John’s gospel has a very simple shape. The word of God comes down from heaven, takes on human form, teaches and preaches and heals and does various miracles, is raised up on the cross, then raised from the dead, meets with his disciples, gives them the Holy Spirit, and then is raised further into heaven again, from which he will continue to send his Spirit down to earth again.

It’s a very simple pattern. Down, then up, then down again, then up again, then down again. From heaven to earth, back into heaven, back down to earth, and so on.

To eat the bread of life is to let Jesus take you on a trip to heaven and then to return you to earth. It is to be lifted off the road, from wherever you are on the road, taken into the kingdom of God, shown the history of creation and God’s desire to redeem it, shown how it’s all going to turn out, and then being dropped back down to the same place you were on the road. To eat this bread is to take the ultimate off-road adventure.

Now here is where John gets a bit annoying. Some of us are pretty happy on the road. The rich man came to Jesus and he said, “I’d like to take your off-road adventure Jesus!” And Jesus thought that was great. He loves it when people say that. The rich man said “I’ve kept the commandments since my youth.” Jesus loved that too. It’s good to keep the commandments. Jesus loves the commandments. And Jesus said, “OK, I’ll be glad to take you on my off-road adventure.” And the rich man said, “Well, hold on a minute, let me get my stuff.” And Jesus said, “You can’t take your stuff.” The rich man liked the road fine. He liked it so much he really didn’t want to leave it. He was a rich guy on the road.

Nicodemus came to Jesus and said, “I’d like to take your off-road adventure.” And Jesus thought that was great. He said “I’d be glad to.” And Nicodemus said, “Let me go get my book. I wrote this great book about religion and everyone’s reading it.” And Jesus said, “No, where we’re going is nothing like your book.” Nicodemus liked the road pretty well, because it was working for him. He was a famous religious guy on the road.

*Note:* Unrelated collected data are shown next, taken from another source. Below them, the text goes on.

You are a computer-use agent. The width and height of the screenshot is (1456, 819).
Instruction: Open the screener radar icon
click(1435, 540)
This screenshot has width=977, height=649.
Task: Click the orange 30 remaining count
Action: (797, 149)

David had a few opportunities to visit heaven and come back down again, and he’d loved it. But then he’d used his power as king, power given to him by God, to rob a poor man of his wife and his life. And all of a sudden, he was cut off. No more off-road adventures for David. David’s road had become a dark and miserable place. “Out of the depths I cry to you, O Lord. Let me take the trip again, I beg you. Don’t cut me off.”

It’s a lot easier to accept the invitation to the off-road adventure if the road isn’t working for you, if it’s become uncomfortable. The church in the Southern Hemisphere is booming, growing at an incredible rate. There’s one thing all these new-born Christians have in common. They’re all poor. “Out of the depths I cry to you, O Lord.” I don’t like this road. I’m ready to go.

Now if you really take the trip, and I know some of you have, if you really get the view of what God has been doing all through the history of humankind, what he is doing now, and what he is going to ultimately do, if you get to see the saints who have died, the people you loved and lost, their lives kept safe in the mighty hand of the Lord, if you get to see the shining streets and the perfect love and the abundant tables and the joyful adulation, if you get to see the powers of the world arrayed around the throne of God, some of them terrible and some of them beautiful, and most of all if you get to see the wonderful day when heaven will finally come to earth and make its home here, well, you are getting a taste, and I do mean a taste, of the eternal life of God. And here’s the point: you are seeing something that isn’t on the road. It’s nothing like what’s on the road. It’s so much better than anything on the road. It’s not on the left of the road and it’s not on the right of the road and it’s not in the middle of the road. It’s nothing you know about, nothing you’ve experienced, nothing you know. It’s not on the road at all.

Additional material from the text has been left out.